DATA SUPPLIED:

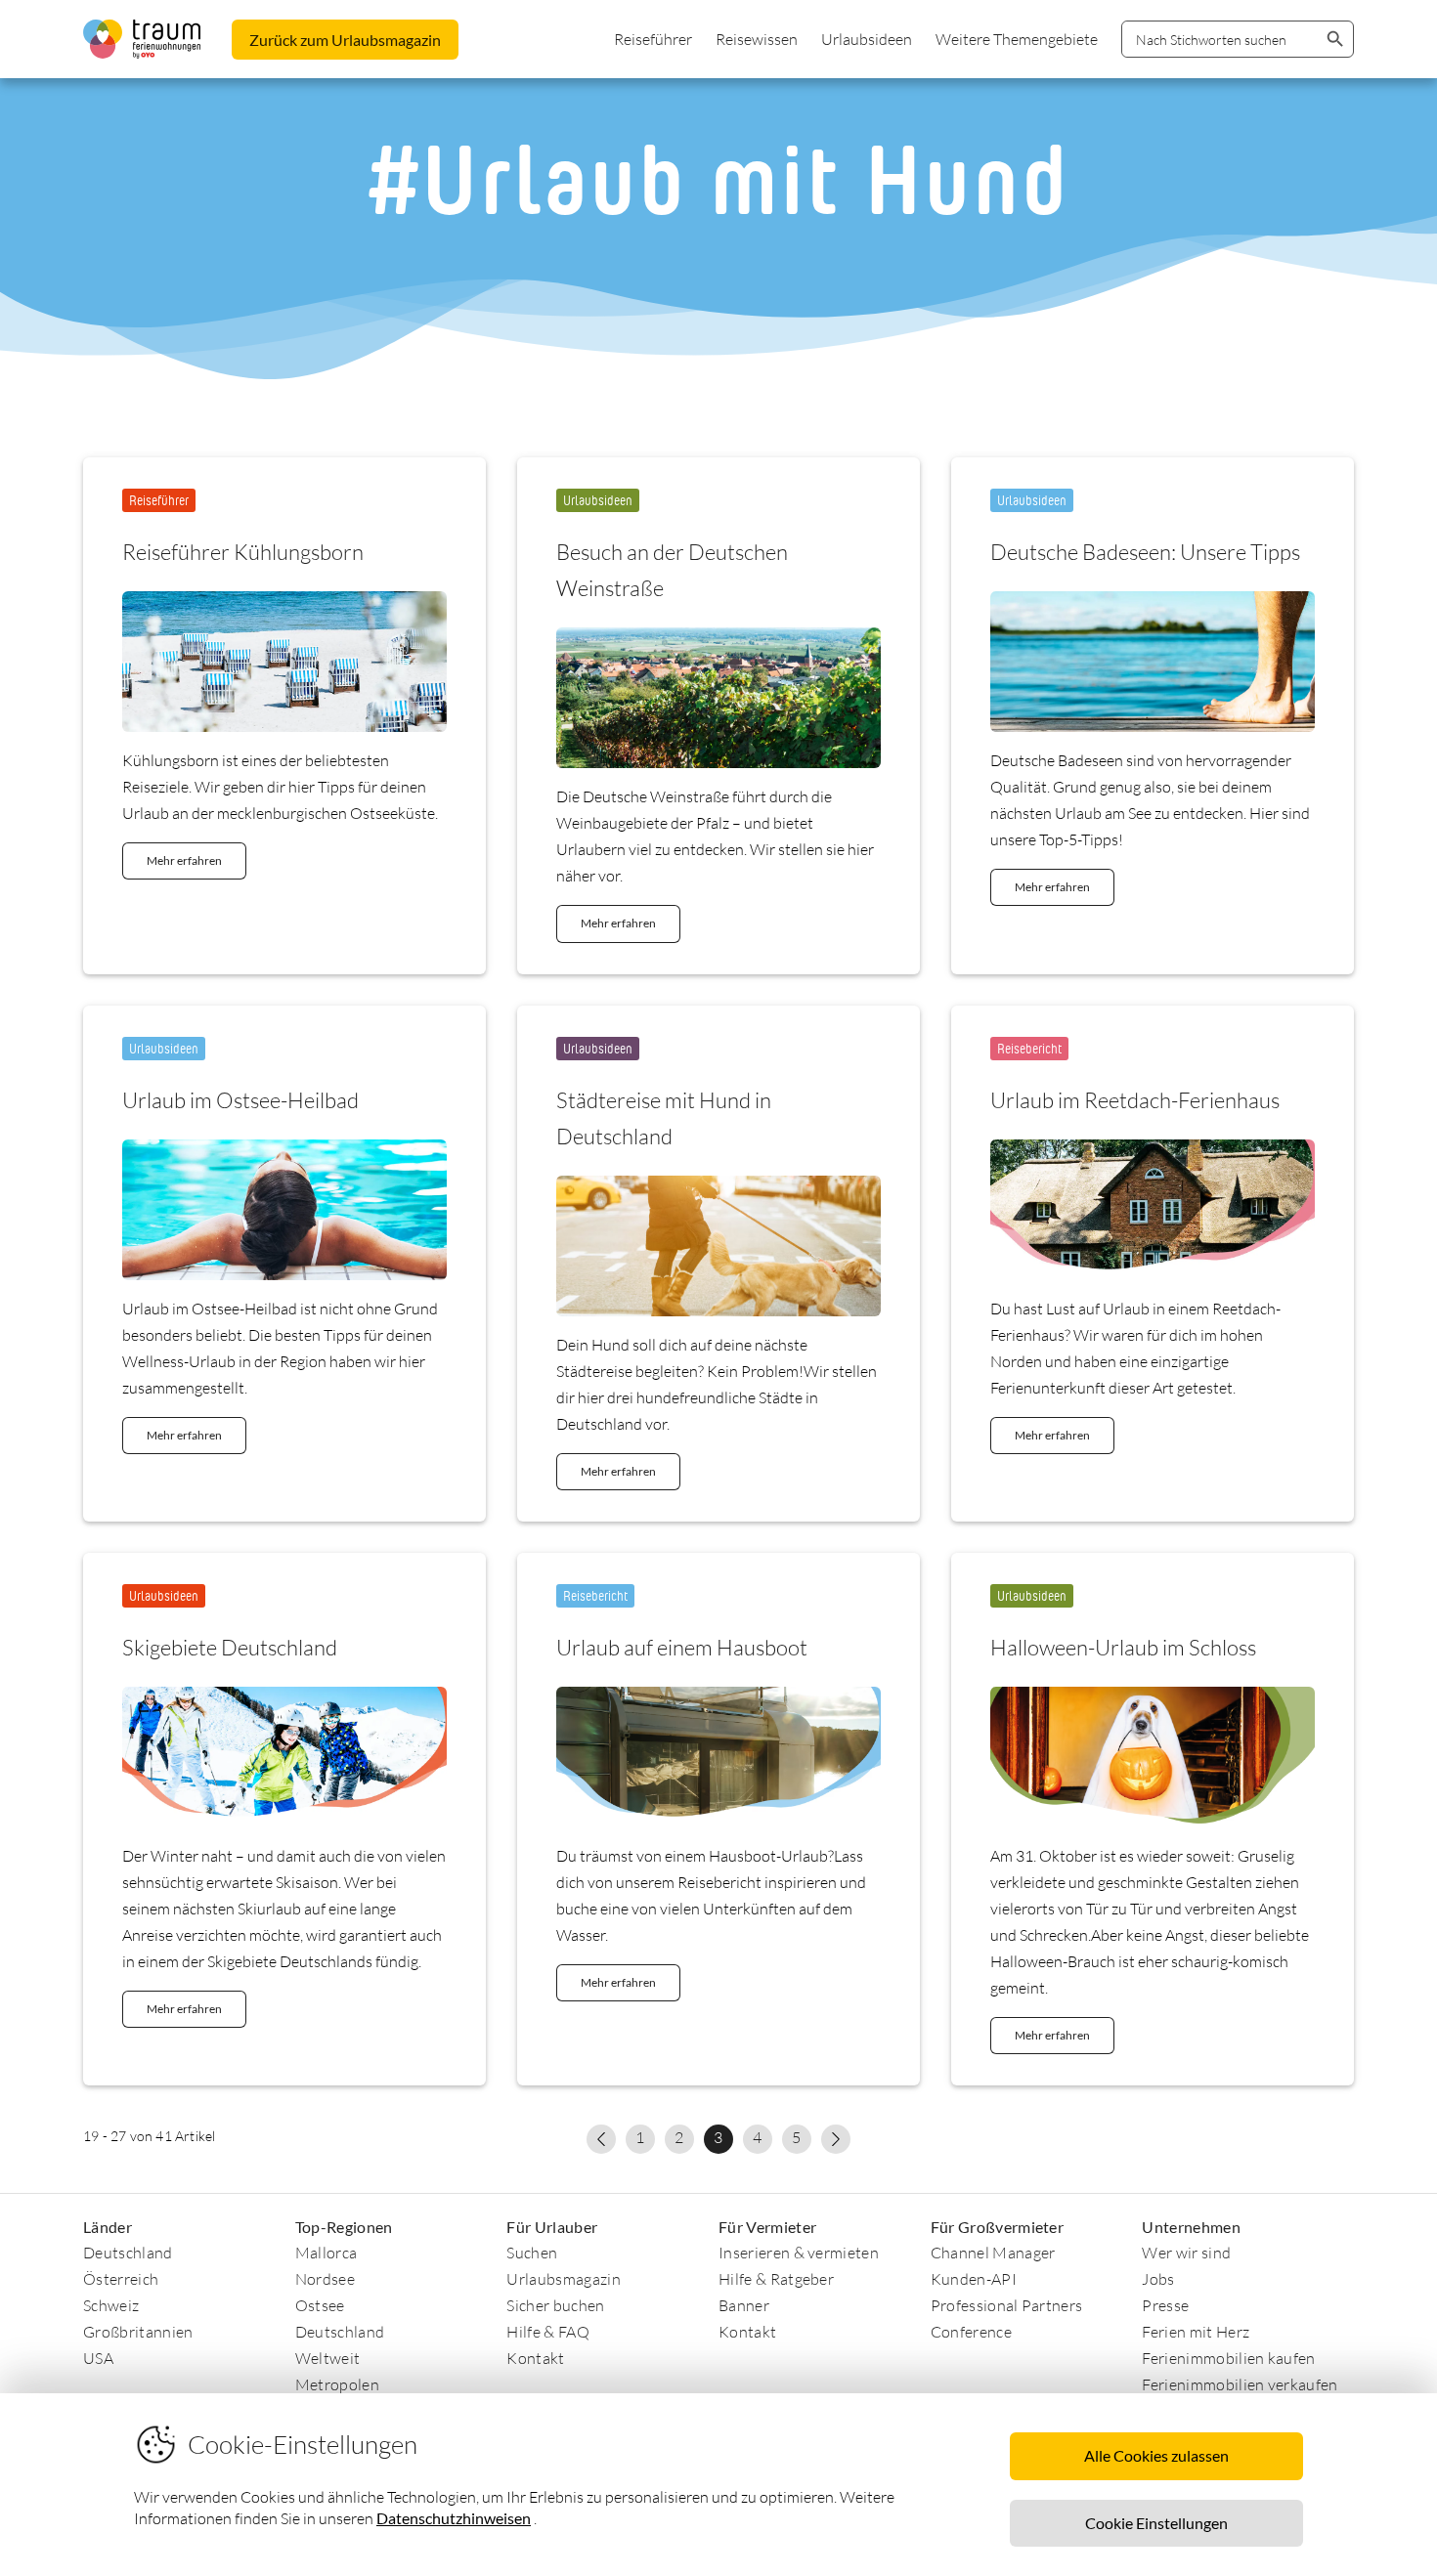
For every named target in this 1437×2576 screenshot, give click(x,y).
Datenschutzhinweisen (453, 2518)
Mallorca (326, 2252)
---
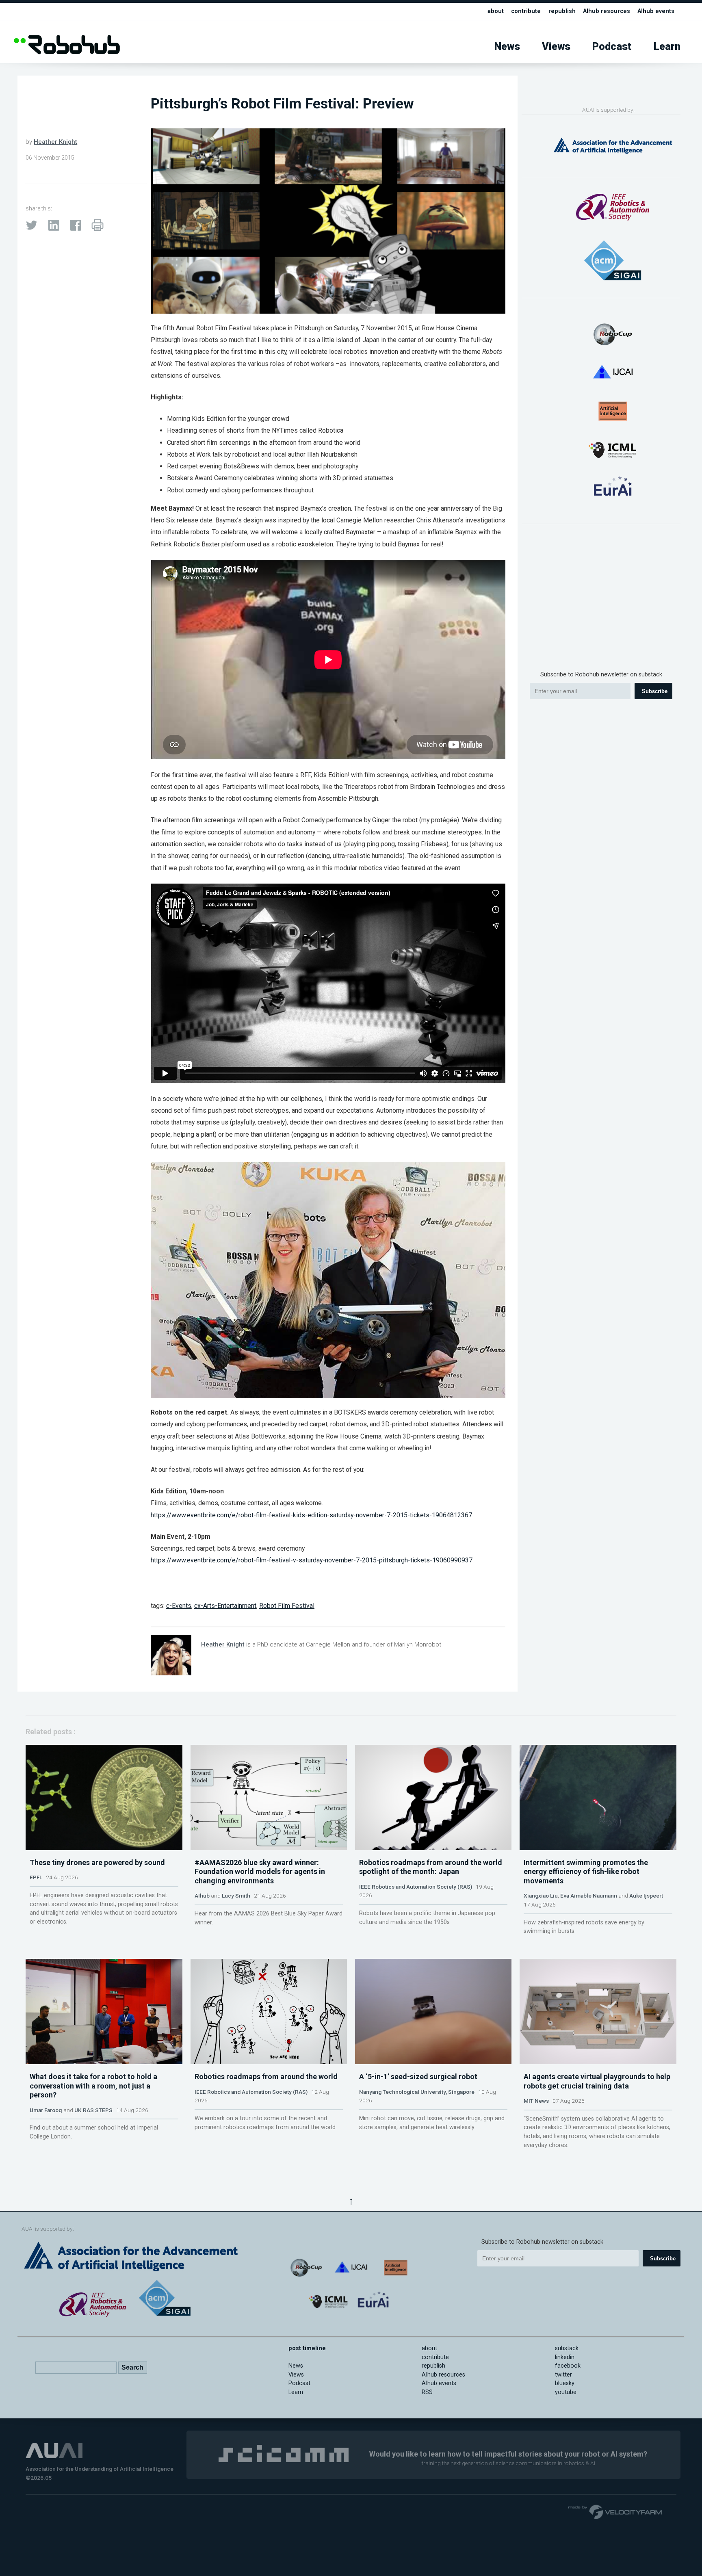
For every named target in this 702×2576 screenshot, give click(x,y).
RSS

TASK INSTRUCTIONS:
Check each line of the listing above. Copy the ones with the word "click".

SOLUTION TO THE PROBLEM:
For every named target in this 1437×2576 screenshot, give click(x,y).
For every named target in this 702×2576 screenshot, give click(x,y).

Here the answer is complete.